Washington, D.C.—Federal employee pay cuts, agency budgets sharply reduced by sequestration, continuing attacks on their pensions and the value of their work all have combined to produce low morale at the Department of Homeland Security, the leader of the union representing thousands of frontline homeland security workers told a House committee today.

In testimony presented to the House Homeland Security Committee, President Colleen M. Kelley of the National Treasury Employees Union (NTEU) took serious issue with the idea that leadership vacancies at DHS and its key Customs and Border Protection (CBP) unit are the reason for continuing low morale within the department.

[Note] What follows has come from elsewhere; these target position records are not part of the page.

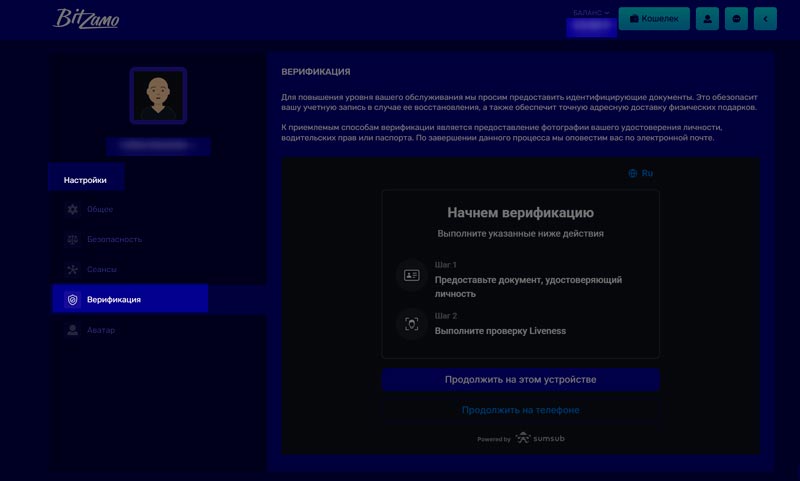
Task: Click the face scan Liveness icon
Action: coord(411,324)
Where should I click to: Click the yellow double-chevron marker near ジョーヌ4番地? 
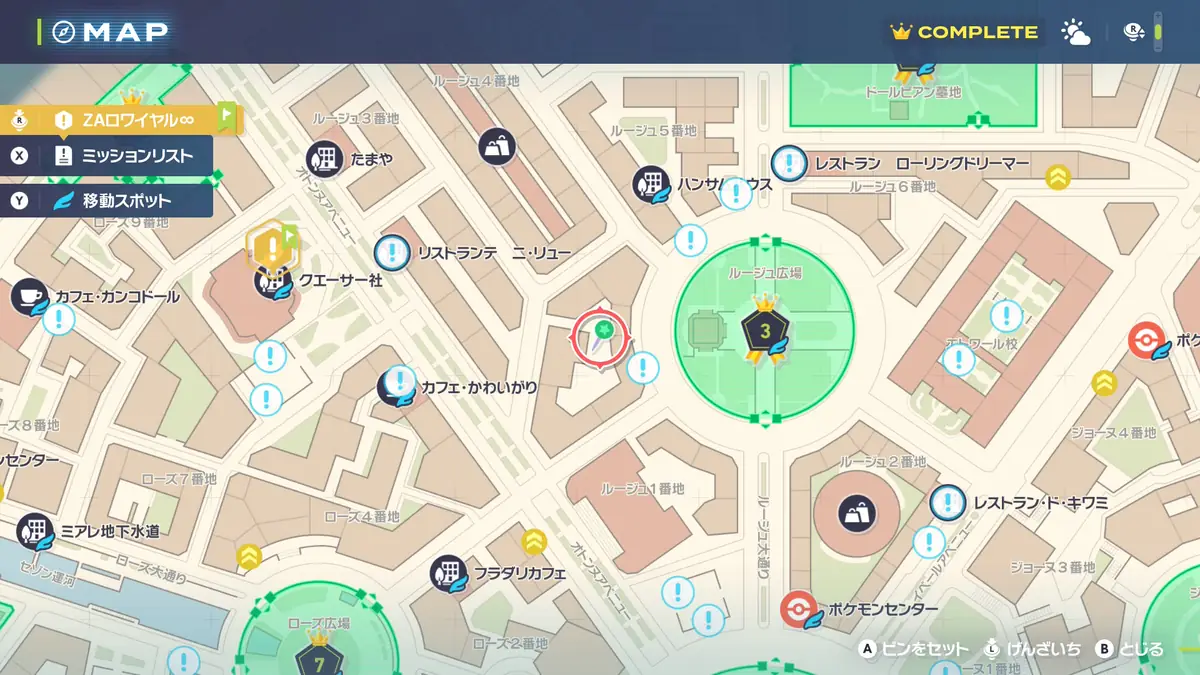click(1106, 383)
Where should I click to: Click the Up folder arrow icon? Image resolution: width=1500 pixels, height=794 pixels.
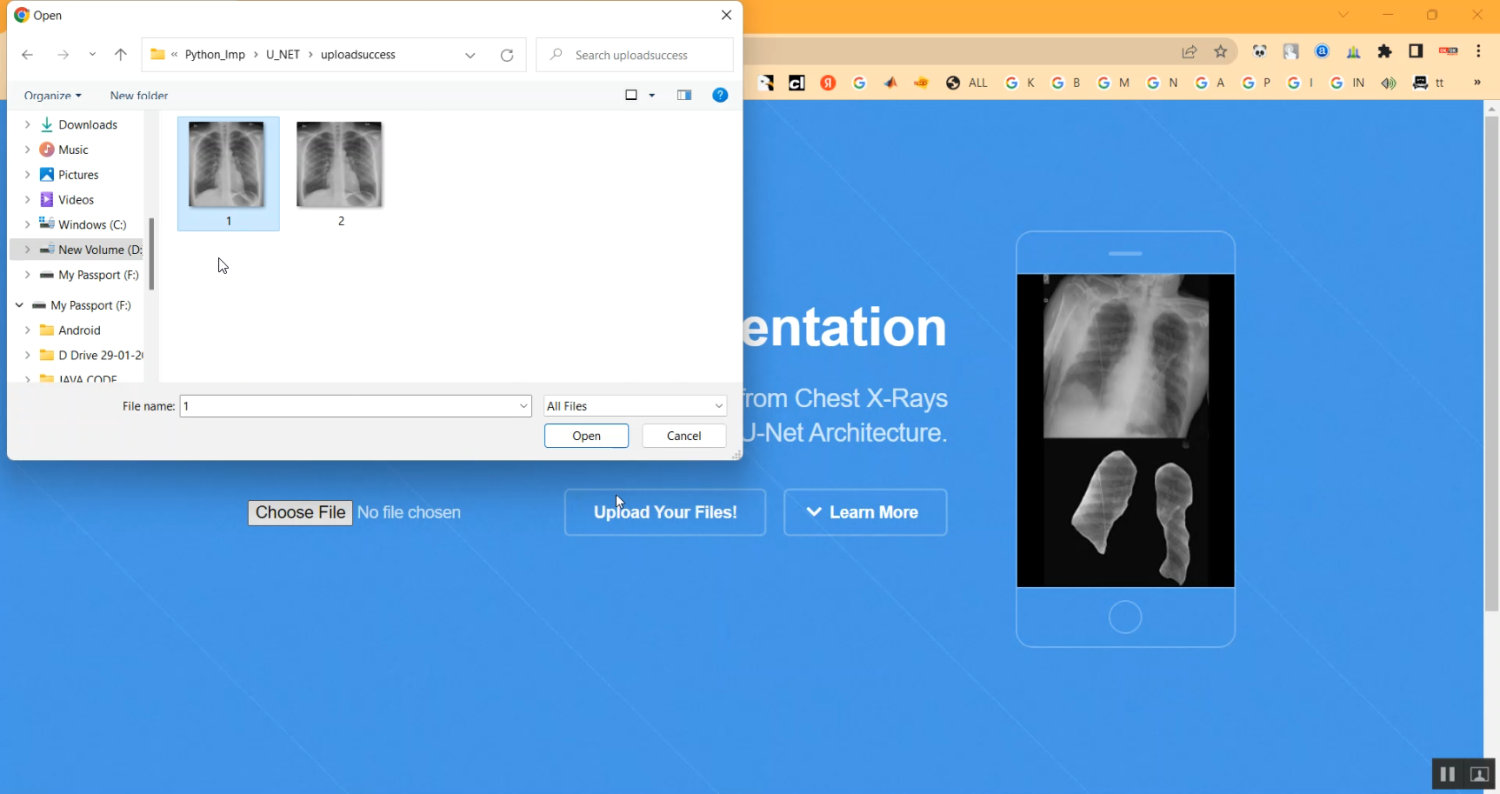click(x=120, y=55)
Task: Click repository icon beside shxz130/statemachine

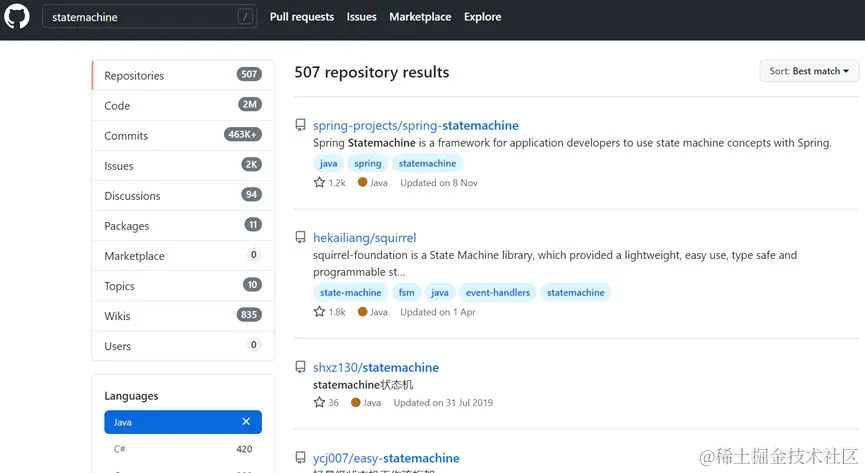Action: click(300, 368)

“I talk to frontline port security workers every day and this is what they tell me,” President Kelley said. “Congress’s actions, including cutting their agencies’ funding, eliminating jobs, freezing their pay and attacking their benefits are demoralizing them and making them question Congress’s commitment to their mission. This is the real morale killer—not just at DHS, but government-wide.”

The NTEU leader emphasized that “the federal workforce has endured three years of a pay freeze. Many employees have also suffered days of unpaid furloughs due to sequestration. Because there has been virtually no hiring, workloads are increasing dramatically. Some DHS employees were forced to stay home from their jobs, while many others were forced to work without getting paid on time—because of a shutdown that did not need to happen.”

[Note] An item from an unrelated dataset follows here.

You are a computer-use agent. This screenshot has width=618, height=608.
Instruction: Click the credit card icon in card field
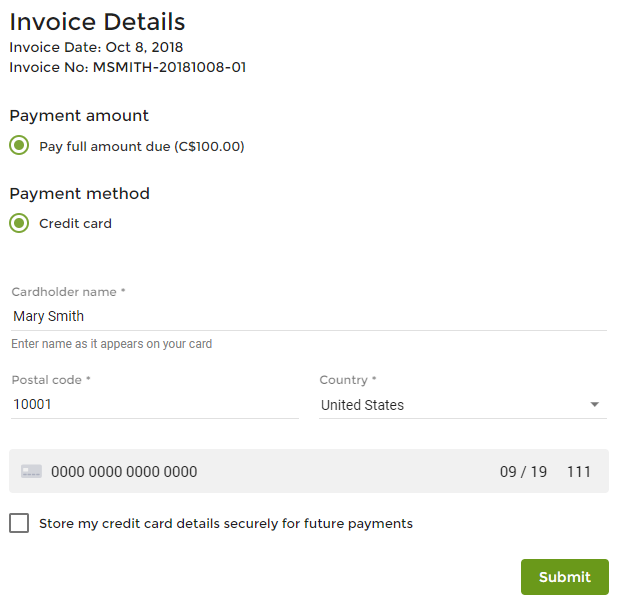pos(31,471)
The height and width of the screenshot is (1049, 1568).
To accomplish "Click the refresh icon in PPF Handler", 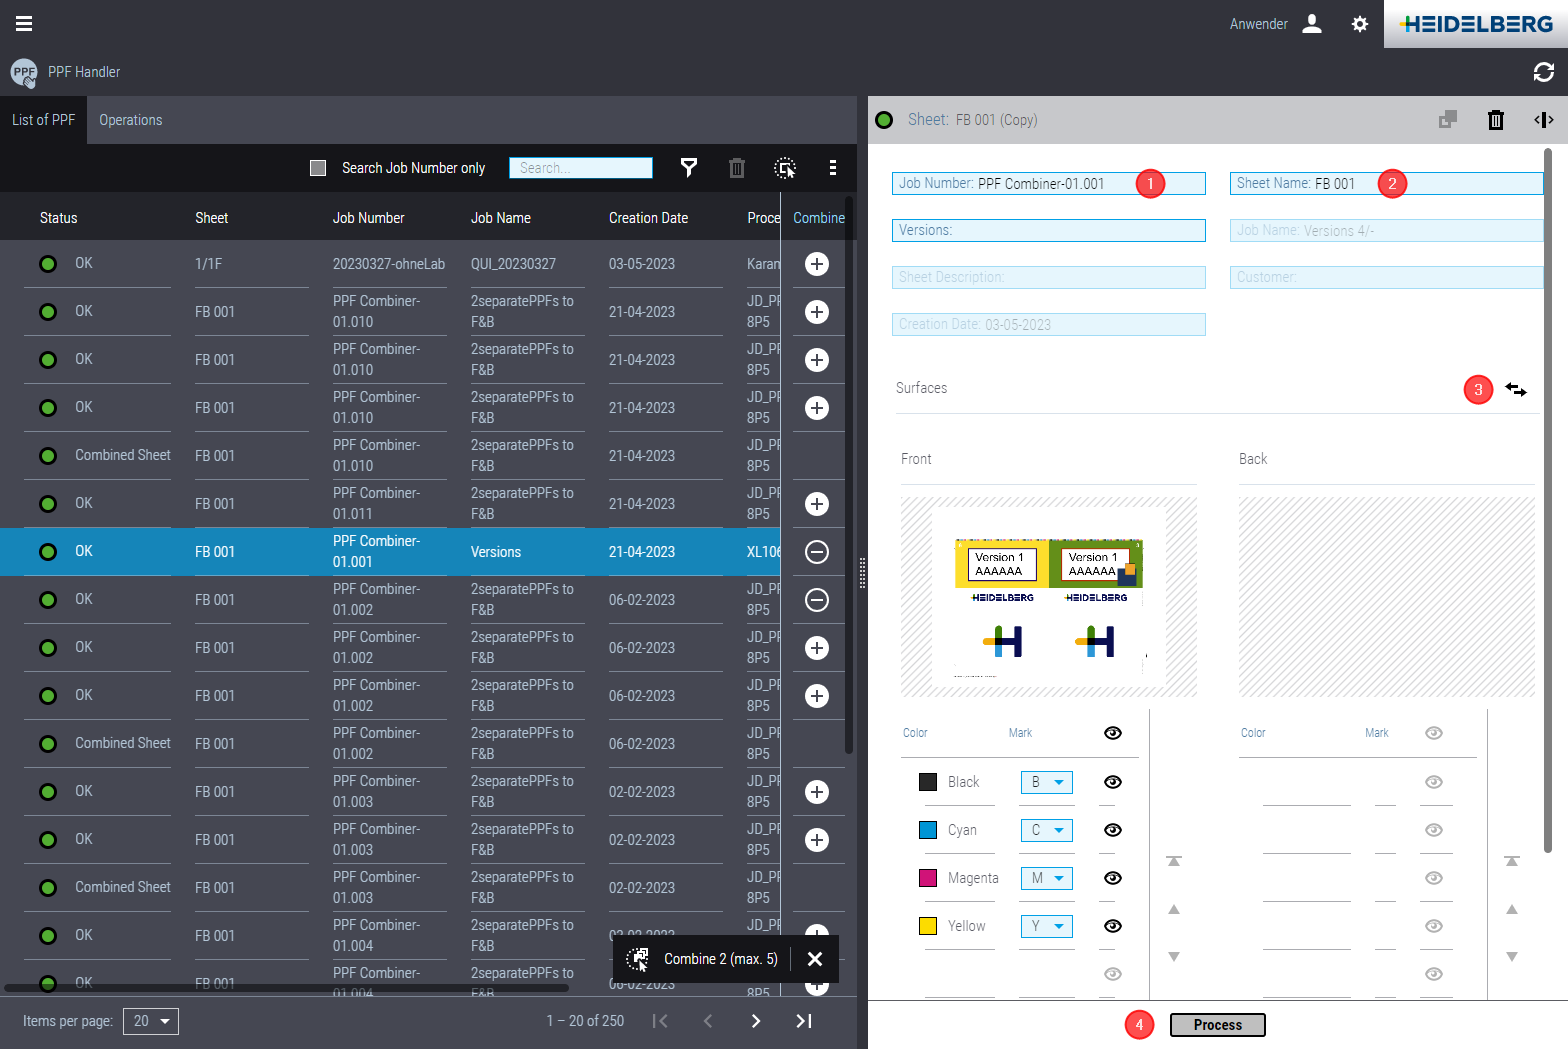I will tap(1543, 72).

While leadership vacancies may have some impact on those results,

Kelley emphasized that “certainly, the $114 billion contribution federal employees have made toward deficit reduction” through the pay freeze and pension contributions—along with the stress associated with constant threats of government shutdown and unpaid furloughs—“constitute the major factors contributing to low federal employee morale.”

She added that the new budget deal would cut another $6 billion in federal retirement benefits for new federal hires, increasing the federal employee contribution to $120 billion.

Federal employees are not the only ones who suffer under these circumstances, she said, pointing out that budget cuts at CBP have resulted in long wait times at airports and land border crossings. “Wait times at the border cost the U.S. economy jobs, output, wages and tax revenue,” she said.

Kelley reminded committee members of the results of an NTEU survey of its members just prior to the implementation of sequestration on March 1; in three days, more than 2,200 responded. Nearly four in five said their agencies are not replacing workers; 67 percent said there was a hiring freeze at their agencies and they lacked the resources to do their jobs properly; and 48 percent warned that critical work is not getting done.

“The federal employees I represent are frustrated, angry and scared, and their morale is indeed low,” Kelley said, “and they know another debt ceiling debate and the possibility of a government default is coming in February.”

NTEU is the nation’s largest independent federal union, representing 150,000 employees in 31 agencies and departments.